Start of Record set
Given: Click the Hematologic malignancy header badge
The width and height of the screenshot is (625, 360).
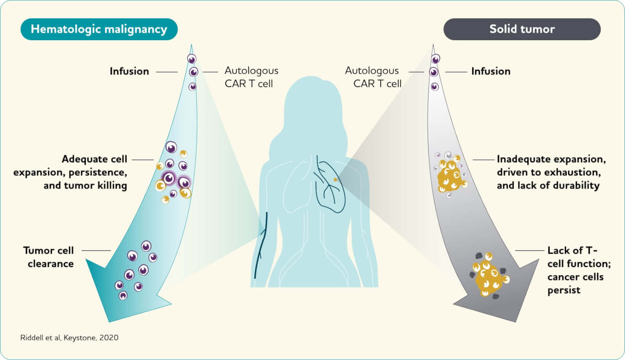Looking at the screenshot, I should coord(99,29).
End of Record set
Start of Record set
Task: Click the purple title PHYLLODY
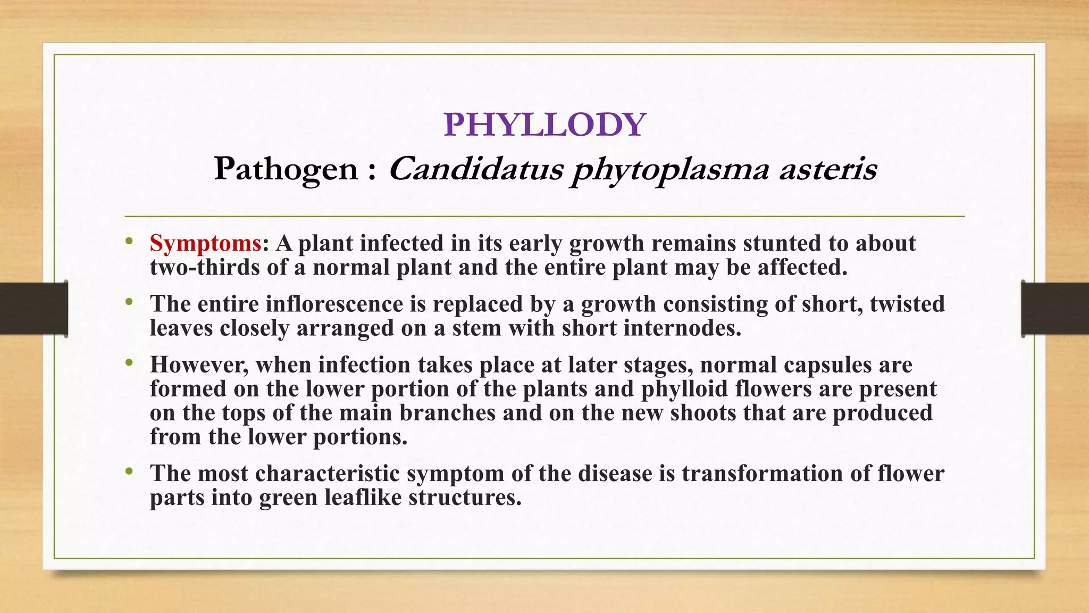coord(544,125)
End of Record set
Leaving out the pictures, please output the lines in the entries above from the one with "Given: Click the" through the one with "Looking at the", exactly as they are.

Given: Click the Hematologic malignancy header badge
The width and height of the screenshot is (625, 360).
Looking at the screenshot, I should coord(99,29).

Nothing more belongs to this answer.